Only a number is wanted here. Tally the lines of the data that contain "bullet".

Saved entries
....................
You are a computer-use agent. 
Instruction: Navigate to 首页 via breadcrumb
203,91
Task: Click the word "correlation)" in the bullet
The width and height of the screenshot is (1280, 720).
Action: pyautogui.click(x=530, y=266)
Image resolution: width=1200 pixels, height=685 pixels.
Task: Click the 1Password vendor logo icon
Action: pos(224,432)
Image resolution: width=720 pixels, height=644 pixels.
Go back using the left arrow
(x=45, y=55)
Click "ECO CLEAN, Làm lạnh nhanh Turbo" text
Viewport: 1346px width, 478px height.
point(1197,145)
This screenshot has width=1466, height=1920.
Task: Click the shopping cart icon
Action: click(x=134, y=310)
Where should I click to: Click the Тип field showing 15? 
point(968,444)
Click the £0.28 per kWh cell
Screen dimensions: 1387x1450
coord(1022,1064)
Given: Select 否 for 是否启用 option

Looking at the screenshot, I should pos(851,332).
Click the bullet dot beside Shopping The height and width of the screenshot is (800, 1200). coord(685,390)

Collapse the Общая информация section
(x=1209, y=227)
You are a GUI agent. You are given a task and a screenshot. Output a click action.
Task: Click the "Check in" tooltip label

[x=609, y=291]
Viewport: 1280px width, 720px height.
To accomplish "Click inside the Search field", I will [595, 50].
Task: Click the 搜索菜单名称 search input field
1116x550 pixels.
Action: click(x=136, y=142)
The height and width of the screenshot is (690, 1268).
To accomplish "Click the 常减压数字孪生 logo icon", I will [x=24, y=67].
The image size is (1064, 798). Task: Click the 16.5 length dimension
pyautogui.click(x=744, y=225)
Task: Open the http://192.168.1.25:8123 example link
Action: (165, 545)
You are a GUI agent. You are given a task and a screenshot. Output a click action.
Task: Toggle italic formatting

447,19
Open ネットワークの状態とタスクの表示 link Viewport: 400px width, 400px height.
....................
-- Solution for this task --
2